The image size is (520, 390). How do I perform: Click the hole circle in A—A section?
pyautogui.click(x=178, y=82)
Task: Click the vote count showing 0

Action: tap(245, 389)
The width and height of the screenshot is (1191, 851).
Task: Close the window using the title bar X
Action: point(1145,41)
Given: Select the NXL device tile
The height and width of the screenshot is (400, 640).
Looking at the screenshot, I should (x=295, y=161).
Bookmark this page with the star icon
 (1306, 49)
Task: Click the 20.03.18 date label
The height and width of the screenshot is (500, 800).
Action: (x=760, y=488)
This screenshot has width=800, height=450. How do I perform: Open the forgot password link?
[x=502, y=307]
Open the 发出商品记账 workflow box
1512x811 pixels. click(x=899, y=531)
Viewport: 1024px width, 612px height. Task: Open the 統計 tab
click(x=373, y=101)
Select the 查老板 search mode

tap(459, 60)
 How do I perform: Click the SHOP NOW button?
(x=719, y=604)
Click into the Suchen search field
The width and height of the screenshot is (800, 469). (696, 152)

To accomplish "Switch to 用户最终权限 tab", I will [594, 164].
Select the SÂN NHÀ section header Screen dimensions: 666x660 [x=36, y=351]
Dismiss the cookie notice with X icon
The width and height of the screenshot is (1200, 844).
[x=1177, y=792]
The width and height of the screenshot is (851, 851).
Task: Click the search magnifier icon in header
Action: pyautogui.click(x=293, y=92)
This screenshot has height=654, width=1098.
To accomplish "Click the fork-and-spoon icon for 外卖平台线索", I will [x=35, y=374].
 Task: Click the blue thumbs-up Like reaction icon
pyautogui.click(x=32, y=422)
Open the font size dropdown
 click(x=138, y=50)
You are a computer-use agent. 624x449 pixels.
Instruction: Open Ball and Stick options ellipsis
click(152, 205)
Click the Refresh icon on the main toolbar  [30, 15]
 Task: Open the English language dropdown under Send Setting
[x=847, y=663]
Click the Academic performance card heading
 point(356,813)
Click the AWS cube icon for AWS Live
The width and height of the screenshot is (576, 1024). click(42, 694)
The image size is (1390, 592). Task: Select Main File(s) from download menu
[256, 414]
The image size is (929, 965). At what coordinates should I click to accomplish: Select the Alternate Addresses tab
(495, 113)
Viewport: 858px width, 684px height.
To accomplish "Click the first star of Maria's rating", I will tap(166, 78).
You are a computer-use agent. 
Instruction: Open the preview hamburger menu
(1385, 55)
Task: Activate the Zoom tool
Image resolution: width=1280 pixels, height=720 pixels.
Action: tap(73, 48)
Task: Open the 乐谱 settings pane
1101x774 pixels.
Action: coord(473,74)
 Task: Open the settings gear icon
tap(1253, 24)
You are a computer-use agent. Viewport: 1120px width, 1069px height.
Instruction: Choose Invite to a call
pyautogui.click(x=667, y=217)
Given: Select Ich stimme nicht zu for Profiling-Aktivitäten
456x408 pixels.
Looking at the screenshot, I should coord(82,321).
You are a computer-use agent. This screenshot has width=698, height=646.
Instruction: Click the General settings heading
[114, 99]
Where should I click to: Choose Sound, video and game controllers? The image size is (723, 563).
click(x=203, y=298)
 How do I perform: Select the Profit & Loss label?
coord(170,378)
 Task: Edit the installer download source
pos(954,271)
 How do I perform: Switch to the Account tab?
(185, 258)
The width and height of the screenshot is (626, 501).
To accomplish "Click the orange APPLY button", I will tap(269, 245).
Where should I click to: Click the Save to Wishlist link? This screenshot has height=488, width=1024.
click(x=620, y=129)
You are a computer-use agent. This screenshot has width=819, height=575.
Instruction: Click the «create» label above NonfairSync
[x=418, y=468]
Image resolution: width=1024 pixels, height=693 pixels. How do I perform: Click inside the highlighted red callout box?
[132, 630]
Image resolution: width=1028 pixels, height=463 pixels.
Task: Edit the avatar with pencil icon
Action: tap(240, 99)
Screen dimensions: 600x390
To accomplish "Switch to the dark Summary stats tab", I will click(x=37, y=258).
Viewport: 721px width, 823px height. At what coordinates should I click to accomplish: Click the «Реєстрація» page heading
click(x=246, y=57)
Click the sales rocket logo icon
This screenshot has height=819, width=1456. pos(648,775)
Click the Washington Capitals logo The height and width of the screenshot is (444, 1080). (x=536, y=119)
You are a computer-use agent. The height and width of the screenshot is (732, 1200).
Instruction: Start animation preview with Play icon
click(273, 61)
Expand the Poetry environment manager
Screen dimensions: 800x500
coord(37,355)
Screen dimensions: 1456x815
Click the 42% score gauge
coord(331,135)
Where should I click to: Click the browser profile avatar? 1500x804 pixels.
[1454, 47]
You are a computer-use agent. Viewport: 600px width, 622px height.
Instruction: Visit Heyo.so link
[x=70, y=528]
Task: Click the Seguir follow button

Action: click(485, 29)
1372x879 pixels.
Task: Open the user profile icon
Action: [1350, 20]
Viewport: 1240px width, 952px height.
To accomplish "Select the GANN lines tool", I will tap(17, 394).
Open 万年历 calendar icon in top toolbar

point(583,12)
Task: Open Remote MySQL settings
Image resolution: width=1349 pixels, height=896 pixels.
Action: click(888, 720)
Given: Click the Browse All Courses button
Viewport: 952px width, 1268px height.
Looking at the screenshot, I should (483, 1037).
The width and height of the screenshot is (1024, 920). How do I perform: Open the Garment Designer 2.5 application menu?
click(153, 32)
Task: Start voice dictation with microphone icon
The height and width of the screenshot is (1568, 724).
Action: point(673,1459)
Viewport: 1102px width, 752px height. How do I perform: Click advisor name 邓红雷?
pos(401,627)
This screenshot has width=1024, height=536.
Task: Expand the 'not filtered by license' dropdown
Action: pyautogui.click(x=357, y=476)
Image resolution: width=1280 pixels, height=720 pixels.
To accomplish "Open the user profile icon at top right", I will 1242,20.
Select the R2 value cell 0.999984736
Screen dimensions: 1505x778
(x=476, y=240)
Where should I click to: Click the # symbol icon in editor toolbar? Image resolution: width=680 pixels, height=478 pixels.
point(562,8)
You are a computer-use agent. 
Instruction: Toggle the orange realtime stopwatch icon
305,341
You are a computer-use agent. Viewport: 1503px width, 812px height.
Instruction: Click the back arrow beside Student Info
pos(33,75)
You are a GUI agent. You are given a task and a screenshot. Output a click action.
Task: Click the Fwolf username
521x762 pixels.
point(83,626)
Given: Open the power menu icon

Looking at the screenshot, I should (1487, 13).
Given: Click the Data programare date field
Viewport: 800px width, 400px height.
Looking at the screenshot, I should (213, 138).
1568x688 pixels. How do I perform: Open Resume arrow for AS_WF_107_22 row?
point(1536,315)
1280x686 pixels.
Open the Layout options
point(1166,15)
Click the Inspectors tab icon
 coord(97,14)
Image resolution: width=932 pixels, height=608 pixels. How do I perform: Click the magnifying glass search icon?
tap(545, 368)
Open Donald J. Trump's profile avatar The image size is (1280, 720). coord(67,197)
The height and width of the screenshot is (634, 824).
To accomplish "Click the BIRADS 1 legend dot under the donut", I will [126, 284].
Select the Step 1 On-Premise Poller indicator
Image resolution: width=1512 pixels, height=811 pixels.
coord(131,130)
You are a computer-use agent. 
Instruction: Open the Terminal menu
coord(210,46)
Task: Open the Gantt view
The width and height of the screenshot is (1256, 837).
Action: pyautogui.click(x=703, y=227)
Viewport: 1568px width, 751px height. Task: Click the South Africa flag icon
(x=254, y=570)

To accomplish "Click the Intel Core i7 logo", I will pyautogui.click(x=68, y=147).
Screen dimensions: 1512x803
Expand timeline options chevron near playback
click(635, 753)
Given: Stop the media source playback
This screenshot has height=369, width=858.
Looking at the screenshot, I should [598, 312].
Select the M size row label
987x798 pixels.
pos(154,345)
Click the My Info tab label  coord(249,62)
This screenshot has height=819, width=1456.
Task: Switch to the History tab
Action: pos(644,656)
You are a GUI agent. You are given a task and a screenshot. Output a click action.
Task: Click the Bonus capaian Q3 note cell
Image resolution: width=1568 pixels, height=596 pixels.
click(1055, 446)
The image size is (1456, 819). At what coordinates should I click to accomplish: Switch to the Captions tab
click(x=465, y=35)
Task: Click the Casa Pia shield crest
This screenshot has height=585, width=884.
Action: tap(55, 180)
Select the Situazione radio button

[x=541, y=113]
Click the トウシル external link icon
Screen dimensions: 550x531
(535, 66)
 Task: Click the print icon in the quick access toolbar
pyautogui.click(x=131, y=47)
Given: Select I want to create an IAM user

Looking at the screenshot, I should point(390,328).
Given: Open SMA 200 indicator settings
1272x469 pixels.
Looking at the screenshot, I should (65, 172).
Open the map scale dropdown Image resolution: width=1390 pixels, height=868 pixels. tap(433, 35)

• _DESCRIPTION OF THE TASK_:
Set down everything from the start of the material above to the line containing "tap(459, 60)", character for character.

• _TASK OUTPUT_:
The image size is (520, 390). How do I perform: Click the hole circle in A—A section?
pyautogui.click(x=178, y=82)
Task: Click the vote count showing 0

Action: tap(245, 389)
The width and height of the screenshot is (1191, 851).
Task: Close the window using the title bar X
Action: point(1145,41)
Given: Select the NXL device tile
The height and width of the screenshot is (400, 640).
Looking at the screenshot, I should (x=295, y=161).
Bookmark this page with the star icon
 (1306, 49)
Task: Click the 20.03.18 date label
The height and width of the screenshot is (500, 800).
Action: (x=760, y=488)
This screenshot has width=800, height=450. How do I perform: Open the forgot password link?
[x=502, y=307]
Open the 发出商品记账 workflow box
1512x811 pixels. click(x=899, y=531)
Viewport: 1024px width, 612px height. Task: Open the 統計 tab
click(x=373, y=101)
Select the 查老板 search mode

tap(459, 60)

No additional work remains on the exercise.